__STATED EXERCISE__. Copy out all the records below, replacing "Where should I click to" with "Where do I click to" each time it appears and changing nothing else.
## Start
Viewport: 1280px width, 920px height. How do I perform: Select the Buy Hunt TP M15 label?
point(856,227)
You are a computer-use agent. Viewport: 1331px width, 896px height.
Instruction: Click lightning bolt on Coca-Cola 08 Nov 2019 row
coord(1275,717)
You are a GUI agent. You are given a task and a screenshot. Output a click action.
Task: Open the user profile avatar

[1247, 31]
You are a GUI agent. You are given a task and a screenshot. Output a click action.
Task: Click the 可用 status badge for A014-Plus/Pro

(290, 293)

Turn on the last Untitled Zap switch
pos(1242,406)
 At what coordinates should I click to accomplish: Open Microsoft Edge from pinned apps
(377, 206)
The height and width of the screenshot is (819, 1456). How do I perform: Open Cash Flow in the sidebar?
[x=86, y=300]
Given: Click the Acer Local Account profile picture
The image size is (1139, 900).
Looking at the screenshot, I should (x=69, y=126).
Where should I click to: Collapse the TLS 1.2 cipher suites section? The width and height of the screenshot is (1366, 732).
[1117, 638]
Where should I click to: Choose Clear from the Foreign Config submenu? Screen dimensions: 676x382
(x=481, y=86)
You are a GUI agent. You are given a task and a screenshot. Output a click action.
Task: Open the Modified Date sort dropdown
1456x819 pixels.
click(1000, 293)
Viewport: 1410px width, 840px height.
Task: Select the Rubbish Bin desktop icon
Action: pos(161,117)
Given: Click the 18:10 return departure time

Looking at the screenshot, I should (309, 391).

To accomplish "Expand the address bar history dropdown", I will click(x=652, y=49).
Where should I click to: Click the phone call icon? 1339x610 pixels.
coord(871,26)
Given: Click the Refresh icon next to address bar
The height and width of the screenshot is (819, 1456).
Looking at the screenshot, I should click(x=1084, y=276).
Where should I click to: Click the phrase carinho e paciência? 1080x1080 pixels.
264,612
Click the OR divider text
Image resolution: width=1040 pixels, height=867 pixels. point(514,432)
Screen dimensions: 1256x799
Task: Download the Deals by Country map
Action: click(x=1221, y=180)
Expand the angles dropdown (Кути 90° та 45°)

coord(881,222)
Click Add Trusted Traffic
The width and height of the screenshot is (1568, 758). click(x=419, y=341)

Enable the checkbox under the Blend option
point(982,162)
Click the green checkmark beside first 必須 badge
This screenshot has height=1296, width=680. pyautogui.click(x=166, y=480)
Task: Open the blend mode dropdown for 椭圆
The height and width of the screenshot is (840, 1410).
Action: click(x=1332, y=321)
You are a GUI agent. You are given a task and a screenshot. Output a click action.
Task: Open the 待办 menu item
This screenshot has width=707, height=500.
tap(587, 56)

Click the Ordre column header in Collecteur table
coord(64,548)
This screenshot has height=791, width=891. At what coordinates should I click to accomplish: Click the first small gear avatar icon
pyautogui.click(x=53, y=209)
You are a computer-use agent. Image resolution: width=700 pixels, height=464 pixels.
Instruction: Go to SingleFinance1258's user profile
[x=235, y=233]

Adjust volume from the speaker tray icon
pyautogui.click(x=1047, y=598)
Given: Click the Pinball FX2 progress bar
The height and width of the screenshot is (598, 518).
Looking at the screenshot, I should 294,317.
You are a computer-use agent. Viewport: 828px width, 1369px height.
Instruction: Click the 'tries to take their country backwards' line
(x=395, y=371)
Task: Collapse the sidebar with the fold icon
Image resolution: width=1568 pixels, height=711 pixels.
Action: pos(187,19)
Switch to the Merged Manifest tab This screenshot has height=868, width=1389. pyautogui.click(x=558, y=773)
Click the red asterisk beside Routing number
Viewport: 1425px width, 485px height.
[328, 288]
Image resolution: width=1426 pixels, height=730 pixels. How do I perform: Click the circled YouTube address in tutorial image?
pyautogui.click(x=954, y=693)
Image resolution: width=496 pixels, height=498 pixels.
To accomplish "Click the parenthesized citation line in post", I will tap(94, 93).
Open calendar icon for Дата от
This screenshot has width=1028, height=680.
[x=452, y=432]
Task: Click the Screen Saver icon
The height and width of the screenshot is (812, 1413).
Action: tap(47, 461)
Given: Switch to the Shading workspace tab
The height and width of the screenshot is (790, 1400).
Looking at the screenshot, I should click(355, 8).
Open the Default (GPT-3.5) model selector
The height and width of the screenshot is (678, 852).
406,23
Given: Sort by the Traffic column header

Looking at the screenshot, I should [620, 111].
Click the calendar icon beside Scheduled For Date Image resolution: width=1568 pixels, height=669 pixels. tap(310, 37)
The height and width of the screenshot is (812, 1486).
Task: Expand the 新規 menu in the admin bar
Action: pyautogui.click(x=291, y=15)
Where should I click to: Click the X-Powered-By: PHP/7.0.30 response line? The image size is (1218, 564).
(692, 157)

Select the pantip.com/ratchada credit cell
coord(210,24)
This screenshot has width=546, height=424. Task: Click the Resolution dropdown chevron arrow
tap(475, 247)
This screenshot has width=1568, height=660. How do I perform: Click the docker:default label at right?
## End
__TASK OUTPUT__.
Viewport: 1280px width, 920px height. How do I perform: Select the Buy Hunt TP M15 label?
point(856,227)
You are a computer-use agent. Viewport: 1331px width, 896px height.
Instruction: Click lightning bolt on Coca-Cola 08 Nov 2019 row
coord(1275,717)
You are a GUI agent. You are given a task and a screenshot. Output a click action.
Task: Open the user profile avatar

[1247, 31]
You are a GUI agent. You are given a task and a screenshot. Output a click action.
Task: Click the 可用 status badge for A014-Plus/Pro

(290, 293)

Turn on the last Untitled Zap switch
pos(1242,406)
 At what coordinates should I click to accomplish: Open Microsoft Edge from pinned apps
(377, 206)
The height and width of the screenshot is (819, 1456). How do I perform: Open Cash Flow in the sidebar?
[x=86, y=300]
Given: Click the Acer Local Account profile picture
The image size is (1139, 900).
Looking at the screenshot, I should (x=69, y=126).
Where do I click to: Collapse the TLS 1.2 cipher suites section? The width and height of the screenshot is (1366, 732).
[1117, 638]
Where do I click to: Choose Clear from the Foreign Config submenu? Screen dimensions: 676x382
(x=481, y=86)
You are a GUI agent. You are given a task and a screenshot. Output a click action.
Task: Open the Modified Date sort dropdown
1456x819 pixels.
click(1000, 293)
Viewport: 1410px width, 840px height.
Task: Select the Rubbish Bin desktop icon
Action: pos(161,117)
Given: Click the 18:10 return departure time

Looking at the screenshot, I should (309, 391).

To accomplish "Expand the address bar history dropdown", I will click(x=652, y=49).
Where do I click to: Click the phone call icon? 1339x610 pixels.
coord(871,26)
Given: Click the Refresh icon next to address bar
The height and width of the screenshot is (819, 1456).
Looking at the screenshot, I should click(x=1084, y=276).
Where do I click to: Click the phrase carinho e paciência? 1080x1080 pixels.
264,612
Click the OR divider text
Image resolution: width=1040 pixels, height=867 pixels. point(514,432)
Screen dimensions: 1256x799
Task: Download the Deals by Country map
Action: click(x=1221, y=180)
Expand the angles dropdown (Кути 90° та 45°)

coord(881,222)
Click Add Trusted Traffic
The width and height of the screenshot is (1568, 758). click(x=419, y=341)

Enable the checkbox under the Blend option
point(982,162)
Click the green checkmark beside first 必須 badge
This screenshot has height=1296, width=680. pyautogui.click(x=166, y=480)
Task: Open the blend mode dropdown for 椭圆
The height and width of the screenshot is (840, 1410).
Action: click(x=1332, y=321)
You are a GUI agent. You are given a task and a screenshot. Output a click action.
Task: Open the 待办 menu item
This screenshot has width=707, height=500.
tap(587, 56)

Click the Ordre column header in Collecteur table
coord(64,548)
This screenshot has height=791, width=891. At what coordinates should I click to accomplish: Click the first small gear avatar icon
pyautogui.click(x=53, y=209)
You are a computer-use agent. Image resolution: width=700 pixels, height=464 pixels.
Instruction: Go to SingleFinance1258's user profile
[x=235, y=233]

Adjust volume from the speaker tray icon
pyautogui.click(x=1047, y=598)
Given: Click the Pinball FX2 progress bar
The height and width of the screenshot is (598, 518).
Looking at the screenshot, I should 294,317.
You are a computer-use agent. Viewport: 828px width, 1369px height.
Instruction: Click the 'tries to take their country backwards' line
(x=395, y=371)
Task: Collapse the sidebar with the fold icon
Image resolution: width=1568 pixels, height=711 pixels.
Action: pos(187,19)
Switch to the Merged Manifest tab This screenshot has height=868, width=1389. pyautogui.click(x=558, y=773)
Click the red asterisk beside Routing number
Viewport: 1425px width, 485px height.
[328, 288]
Image resolution: width=1426 pixels, height=730 pixels. How do I perform: Click the circled YouTube address in tutorial image?
pyautogui.click(x=954, y=693)
Image resolution: width=496 pixels, height=498 pixels.
To accomplish "Click the parenthesized citation line in post", I will tap(94, 93).
Open calendar icon for Дата от
This screenshot has width=1028, height=680.
[x=452, y=432]
Task: Click the Screen Saver icon
The height and width of the screenshot is (812, 1413).
Action: tap(47, 461)
Given: Switch to the Shading workspace tab
The height and width of the screenshot is (790, 1400).
Looking at the screenshot, I should click(355, 8).
Open the Default (GPT-3.5) model selector
The height and width of the screenshot is (678, 852).
406,23
Given: Sort by the Traffic column header

Looking at the screenshot, I should [620, 111].
Click the calendar icon beside Scheduled For Date Image resolution: width=1568 pixels, height=669 pixels. tap(310, 37)
The height and width of the screenshot is (812, 1486).
Task: Expand the 新規 menu in the admin bar
Action: pyautogui.click(x=291, y=15)
Where do I click to: Click the X-Powered-By: PHP/7.0.30 response line? The image size is (1218, 564).
(692, 157)

Select the pantip.com/ratchada credit cell
coord(210,24)
This screenshot has width=546, height=424. Task: Click the Resolution dropdown chevron arrow
tap(475, 247)
This screenshot has width=1568, height=660. How do I perform: Click the docker:default label at right?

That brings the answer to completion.